Additionally, this Court finds Jones' argument that as Jones has not reached maximum medical improvement, the total amount of maintenance and cure cannot be known - and therefore, the crossclaim is not yet ripe for determination - has a certain appeal. However, it is more often than not the case in any given lawsuit that at the time of filing, a seaman will not have reached maximum medical improvement; maximum medical improvement is often reached during the life of the litigation or even thereafter. However, the obligation to pay maintenance and cure exists as to the seaman vis-a-vis the vessel owner, once there is injury and payment is owed. Furthermore, the vessel owner will have paid certain amounts in maintenance and cure, and as to those payments, already made, there is a set amount, clearly identifiable, and owing if the M/V CAROLINE G were to be found negligent. As to those amounts, already paid, there is not the same appeal as to ripeness. Thus, this Court finds Jones' argument on this basis is, also, unpersuasive.

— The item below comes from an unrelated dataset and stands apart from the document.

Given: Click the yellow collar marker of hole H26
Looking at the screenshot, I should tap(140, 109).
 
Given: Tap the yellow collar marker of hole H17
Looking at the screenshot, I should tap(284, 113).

Anders, also, has not signed the stipulation, as it does not believe its right to limit its liability will be adequately protected should this Court dissolve the limitations injunctions. Considering the foregoing, this Court concludes dissolution of the limitations proceedings - in both of the consolidated matters - is not appropriate.
IV. Conclusion
For the foregoing reasons, IT IS ORDERED that the Motion to Dissolve the Limitation Injunctions [Doc. 74] in the consolidated matters is DENIED. Counsel shall contact the Court within ten days of the date of this Ruling for the purpose of scheduling a telephone status conference to select a new trial date.
THUS DONE AND SIGNED in Lafayette, Louisiana, this 3rd day of April 2017.